▶ _Assignment_: Return, exactly as written, every line from the first line of the data below through the line that contains "Task: Click Denmark flag for Anders Antonsen".

________

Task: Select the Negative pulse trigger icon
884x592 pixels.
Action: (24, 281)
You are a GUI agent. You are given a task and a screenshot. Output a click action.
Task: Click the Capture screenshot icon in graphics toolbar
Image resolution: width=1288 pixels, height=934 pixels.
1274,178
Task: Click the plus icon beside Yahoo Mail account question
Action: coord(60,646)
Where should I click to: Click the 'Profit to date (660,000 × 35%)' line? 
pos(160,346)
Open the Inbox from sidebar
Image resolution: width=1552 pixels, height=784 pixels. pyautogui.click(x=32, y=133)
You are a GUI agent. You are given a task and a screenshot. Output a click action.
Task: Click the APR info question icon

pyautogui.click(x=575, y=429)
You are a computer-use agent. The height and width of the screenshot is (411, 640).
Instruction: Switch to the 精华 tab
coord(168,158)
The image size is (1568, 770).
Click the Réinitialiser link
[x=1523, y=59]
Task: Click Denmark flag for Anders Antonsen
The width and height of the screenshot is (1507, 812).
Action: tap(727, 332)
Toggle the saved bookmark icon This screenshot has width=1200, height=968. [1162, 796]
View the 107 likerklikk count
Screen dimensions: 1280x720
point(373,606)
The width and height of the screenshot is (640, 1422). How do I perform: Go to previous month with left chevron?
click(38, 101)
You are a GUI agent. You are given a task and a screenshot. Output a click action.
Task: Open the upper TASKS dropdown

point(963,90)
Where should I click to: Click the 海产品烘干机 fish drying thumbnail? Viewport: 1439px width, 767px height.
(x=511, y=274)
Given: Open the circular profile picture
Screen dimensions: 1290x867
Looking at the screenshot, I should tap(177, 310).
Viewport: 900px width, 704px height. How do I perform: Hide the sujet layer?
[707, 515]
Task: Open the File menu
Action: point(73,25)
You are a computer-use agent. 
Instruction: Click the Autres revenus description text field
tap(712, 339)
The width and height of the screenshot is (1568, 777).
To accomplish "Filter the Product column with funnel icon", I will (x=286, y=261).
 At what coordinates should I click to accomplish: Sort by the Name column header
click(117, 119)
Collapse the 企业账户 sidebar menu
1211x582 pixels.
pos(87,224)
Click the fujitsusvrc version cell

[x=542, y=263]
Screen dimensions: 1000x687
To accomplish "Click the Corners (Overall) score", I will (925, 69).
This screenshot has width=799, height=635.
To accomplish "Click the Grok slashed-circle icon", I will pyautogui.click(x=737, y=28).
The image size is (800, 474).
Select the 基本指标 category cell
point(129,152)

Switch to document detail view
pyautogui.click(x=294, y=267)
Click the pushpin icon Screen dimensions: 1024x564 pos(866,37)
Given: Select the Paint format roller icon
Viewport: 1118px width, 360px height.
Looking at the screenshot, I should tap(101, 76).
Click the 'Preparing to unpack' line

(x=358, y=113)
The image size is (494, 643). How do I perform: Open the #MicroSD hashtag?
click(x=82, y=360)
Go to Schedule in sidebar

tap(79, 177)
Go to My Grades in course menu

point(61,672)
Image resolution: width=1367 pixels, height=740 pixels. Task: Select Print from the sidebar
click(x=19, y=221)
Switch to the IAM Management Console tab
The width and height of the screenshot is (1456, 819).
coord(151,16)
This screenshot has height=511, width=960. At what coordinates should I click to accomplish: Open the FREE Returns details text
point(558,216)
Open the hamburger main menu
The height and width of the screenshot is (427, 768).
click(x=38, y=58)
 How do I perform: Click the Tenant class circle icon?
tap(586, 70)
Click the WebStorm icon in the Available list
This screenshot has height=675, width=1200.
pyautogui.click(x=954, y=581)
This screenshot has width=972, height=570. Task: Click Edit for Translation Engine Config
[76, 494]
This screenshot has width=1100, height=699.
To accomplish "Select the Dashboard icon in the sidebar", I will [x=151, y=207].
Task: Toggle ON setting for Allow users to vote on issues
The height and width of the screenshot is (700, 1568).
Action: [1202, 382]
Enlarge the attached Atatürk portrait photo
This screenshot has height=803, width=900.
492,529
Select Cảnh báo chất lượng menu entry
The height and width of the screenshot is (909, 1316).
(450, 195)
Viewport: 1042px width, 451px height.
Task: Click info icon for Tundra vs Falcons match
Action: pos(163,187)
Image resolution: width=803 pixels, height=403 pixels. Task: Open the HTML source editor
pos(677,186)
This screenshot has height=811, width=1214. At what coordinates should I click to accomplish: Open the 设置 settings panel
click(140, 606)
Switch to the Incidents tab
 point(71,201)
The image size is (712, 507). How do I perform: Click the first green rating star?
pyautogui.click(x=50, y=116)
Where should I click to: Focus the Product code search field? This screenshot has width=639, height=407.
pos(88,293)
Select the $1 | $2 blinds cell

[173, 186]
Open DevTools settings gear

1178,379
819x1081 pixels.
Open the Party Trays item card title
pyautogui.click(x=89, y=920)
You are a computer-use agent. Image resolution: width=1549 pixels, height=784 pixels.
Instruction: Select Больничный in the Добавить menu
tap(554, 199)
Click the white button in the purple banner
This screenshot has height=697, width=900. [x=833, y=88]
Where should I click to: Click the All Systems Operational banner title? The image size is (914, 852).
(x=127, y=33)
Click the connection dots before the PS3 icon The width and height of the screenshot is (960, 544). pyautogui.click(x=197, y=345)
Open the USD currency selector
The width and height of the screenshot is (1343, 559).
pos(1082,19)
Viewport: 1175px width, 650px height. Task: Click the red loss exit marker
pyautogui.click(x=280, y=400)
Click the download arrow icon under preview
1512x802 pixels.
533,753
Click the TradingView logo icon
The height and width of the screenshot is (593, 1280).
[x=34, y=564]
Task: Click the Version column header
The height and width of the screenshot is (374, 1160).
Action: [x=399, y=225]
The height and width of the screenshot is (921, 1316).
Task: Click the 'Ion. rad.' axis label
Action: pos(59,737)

________

▶ _Response below_:
Task: Select the Negative pulse trigger icon
884x592 pixels.
Action: (24, 281)
You are a GUI agent. You are given a task and a screenshot. Output a click action.
Task: Click the Capture screenshot icon in graphics toolbar
Image resolution: width=1288 pixels, height=934 pixels.
1274,178
Task: Click the plus icon beside Yahoo Mail account question
Action: coord(60,646)
Where should I click to: Click the 'Profit to date (660,000 × 35%)' line? 
pos(160,346)
Open the Inbox from sidebar
Image resolution: width=1552 pixels, height=784 pixels. pyautogui.click(x=32, y=133)
You are a GUI agent. You are given a task and a screenshot. Output a click action.
Task: Click the APR info question icon

pyautogui.click(x=575, y=429)
You are a computer-use agent. The height and width of the screenshot is (411, 640).
Instruction: Switch to the 精华 tab
coord(168,158)
The image size is (1568, 770).
Click the Réinitialiser link
[x=1523, y=59]
Task: Click Denmark flag for Anders Antonsen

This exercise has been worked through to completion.